TileDB writer performance improvements by DavidStirling · Pull Request #39 · glencoesoftware/omero2pandas

DavidStirling · 2025-10-17T15:15:52Z

We previously tried to use a chunked writing approach to keep things as similar to the pytables writing API as possible. However in practice this had a few unintended consequences. Chunked writes into a tiledb create fragments which impact performance when trying to read the table. Our previous default chunk size was set arbitrarily and ended up being small (1000).

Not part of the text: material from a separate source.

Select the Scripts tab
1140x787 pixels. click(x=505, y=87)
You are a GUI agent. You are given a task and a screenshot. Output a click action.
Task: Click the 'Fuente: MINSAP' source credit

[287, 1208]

This PR makes a few revisions to improve things:

Default chunk size to 10,000
Add the Zstd compression filter which is applied by the native omero-plus generator.
Use the native chunking from tiledb's from_pandas method instead of doing so manually. This gives us better performance at the expense of losing granular progress tracking (there is no progress hook).
Add an optional consolidation/vacuum step after tiledb construction to clean up fragments (cleanup=True). Not sure if we want to expose this to the main entry point yet but it's there when calling the remote module directly. This is disabled by default to match previous functionality, we should evaluate whether this is necessary for typical workflows as it's an expensive process.

There's a broader question on whether we should try to figure out chunk size automatically somehow. It's not clear what provides optional performance with TileDB so we might need to investigate further.

For testing, try uploading a remote table starting with both a pandas dataframe in memory and a csv file on disk. Both should register without issues.

kkoz · 2025-10-22T13:38:26Z

omero2pandas/remote.py

+        bar.update(1)
+        if isinstance(source, (str, Path)):
+            tiledb.from_csv(output_path, source, sparse=True, full_domain=True,
+                            tile=10000, dim_filters=filters, attr_filters=None,


I believe we need tile to match chunksize. chunksize is just how many rows are read at a time. tile is what determines the number of files written. See https://tiledb-inc-tiledb.readthedocs-hosted.com/projects/tiledb-py/en/latest/python-api.html#tiledb.from_csv

The tile attribute was set to match the omero-plus tiledb implementation. I did test this using different chunksize arguments and that altered the number of fragments in the resulting table even though tile was unchanged. Was there any reason that 10000 was selected?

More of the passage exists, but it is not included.